それによると、女王になったアリは、「繁殖」のためのインスリン経路を活性化する一方で、老化の原因となる別のインスリン経路をブロックし、「寿命」を伸ばしていたという。

この結果は、自然界に見られる「繁殖」と「寿命」のトレードオフ関係に逆らうものです。

研究の詳細は、2022年9月1日付で科学雑誌『Science』に掲載されています。

ふつうは「繁殖力」が高まると「寿命」は縮むのだが…

自然界において、子孫を多く残すことは、寿命の短縮につながります。

それには、摂取した食物をエネルギーに変換する「インスリン」が関係しています。

具体的に言うと、繁殖は多大なエネルギーを消費するため、通常より多くの食物を必要とし、結果的にインスリンの分泌レベルが上昇します。
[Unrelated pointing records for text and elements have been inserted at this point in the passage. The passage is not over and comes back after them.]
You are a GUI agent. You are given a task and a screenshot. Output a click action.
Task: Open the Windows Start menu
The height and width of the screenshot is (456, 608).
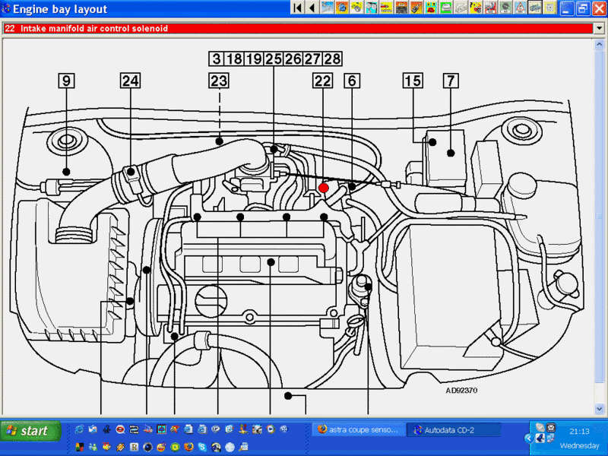29,430
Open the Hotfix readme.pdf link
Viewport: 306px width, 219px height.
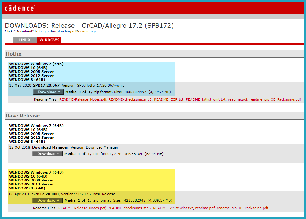[237, 99]
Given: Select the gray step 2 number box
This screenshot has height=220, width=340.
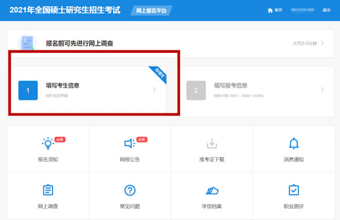Looking at the screenshot, I should coord(196,90).
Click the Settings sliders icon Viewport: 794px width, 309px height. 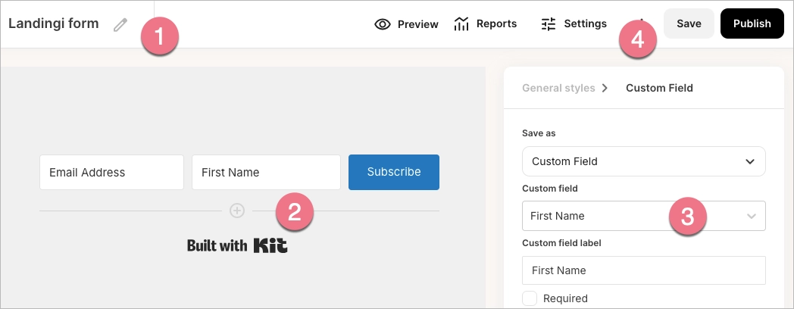549,24
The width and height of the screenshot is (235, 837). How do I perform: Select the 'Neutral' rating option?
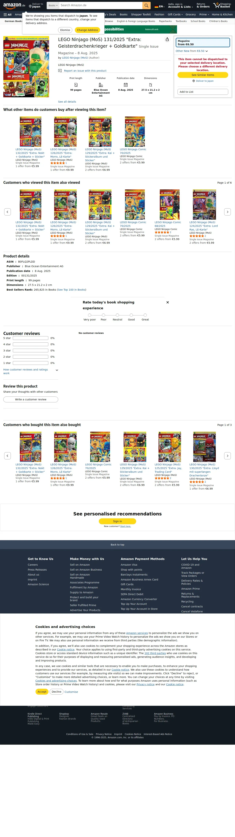tap(118, 315)
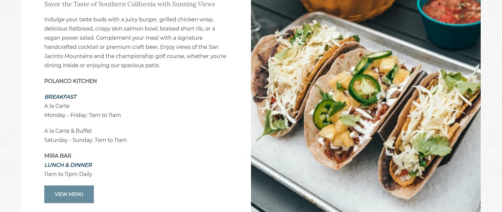Click the Lunch & Dinner italic label

68,165
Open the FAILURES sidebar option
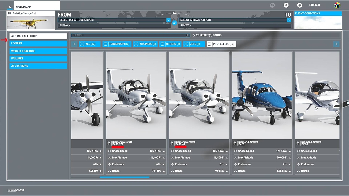The width and height of the screenshot is (349, 196). [38, 58]
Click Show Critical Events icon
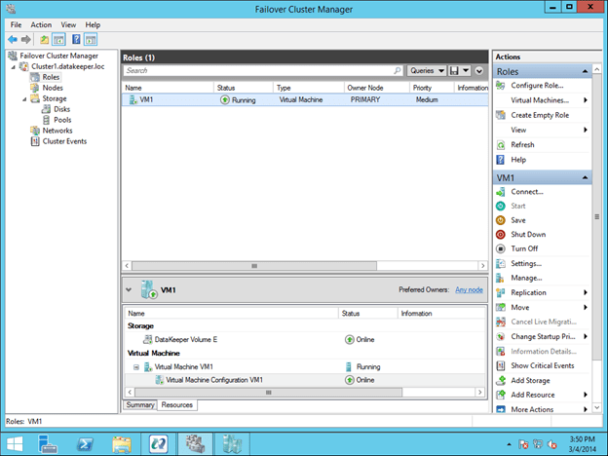This screenshot has height=456, width=608. 501,365
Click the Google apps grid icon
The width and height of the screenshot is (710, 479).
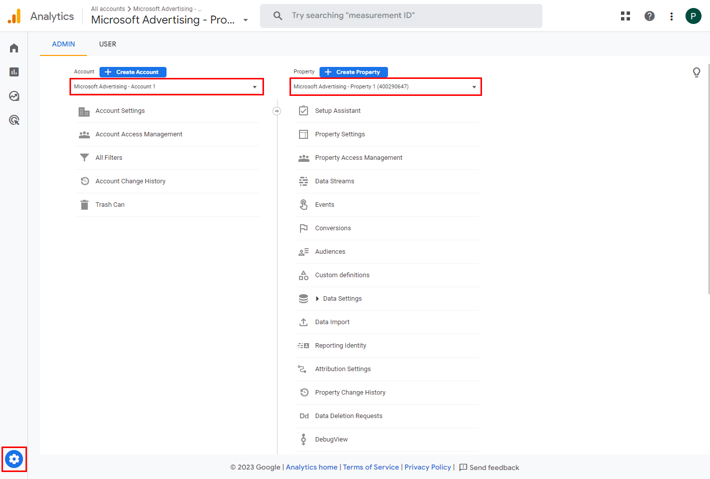(x=626, y=16)
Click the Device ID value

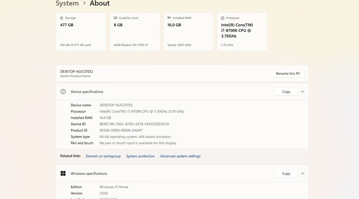click(134, 124)
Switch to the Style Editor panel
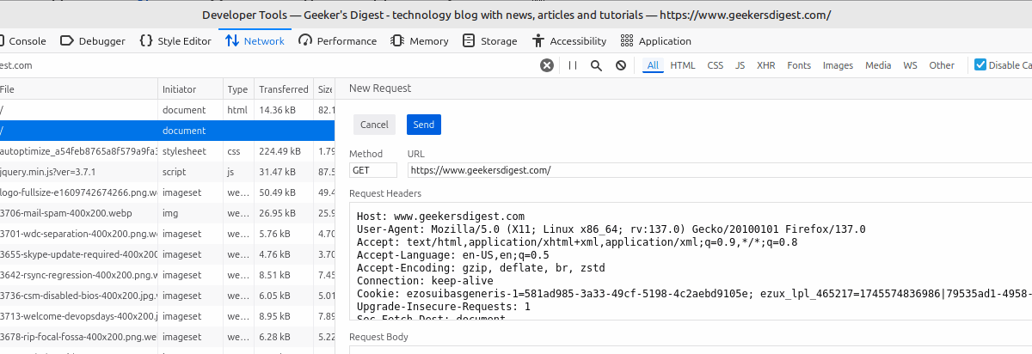The width and height of the screenshot is (1032, 354). coord(175,41)
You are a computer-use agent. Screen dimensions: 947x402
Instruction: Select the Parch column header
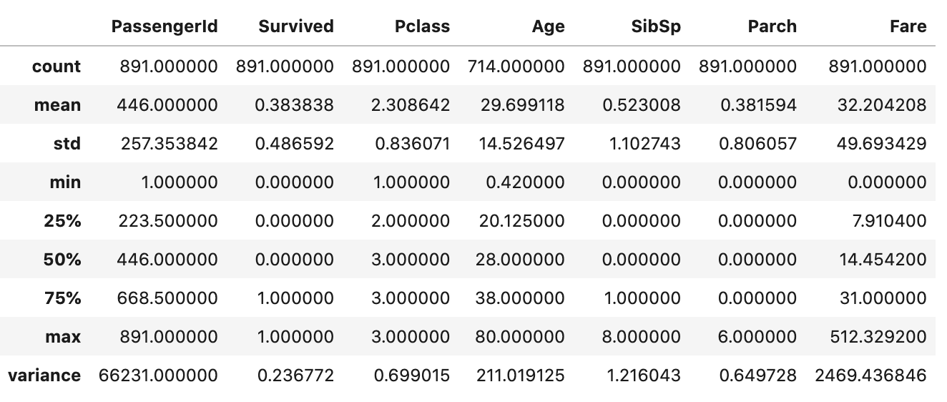click(x=772, y=26)
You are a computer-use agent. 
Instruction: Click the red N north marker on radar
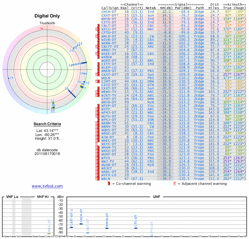coord(42,29)
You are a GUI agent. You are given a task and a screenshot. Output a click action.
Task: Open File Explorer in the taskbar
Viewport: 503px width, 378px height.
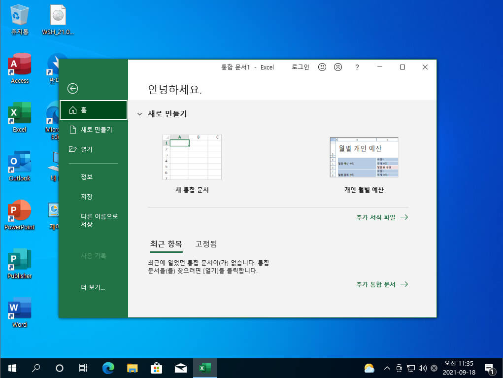coord(132,368)
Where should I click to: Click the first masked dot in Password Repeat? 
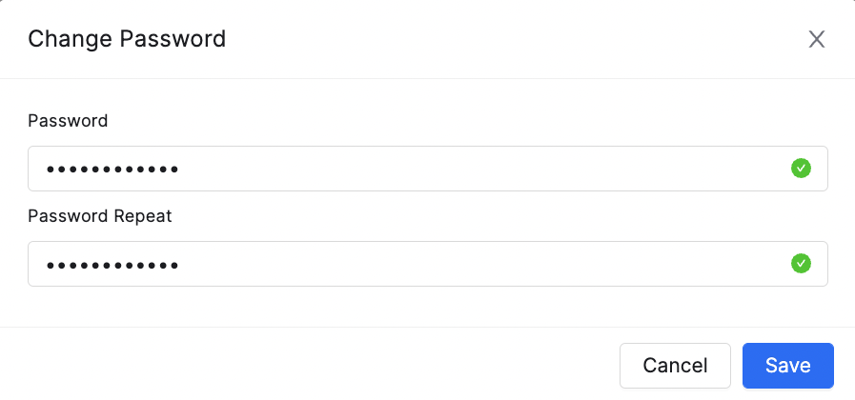(x=51, y=266)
ところが、インスリンは、老化の促進にも大きく関係しているため、繁殖に必要なインスリンシグナル伝達経路が活性化するほど、寿命は短くなるのです。

これに対して、食事制限はインスリンレベルを抑えるので、寿命を延ばすと考えられており、実際に「断食がアンチエイジングに効く」という研究結果も報告されています。

このように、生物の繁殖力と寿命は「トレードオフ」の関係にあり、つまりは、どちらか一方を手に入れたいなら、もう一方を犠牲にしなければなりません。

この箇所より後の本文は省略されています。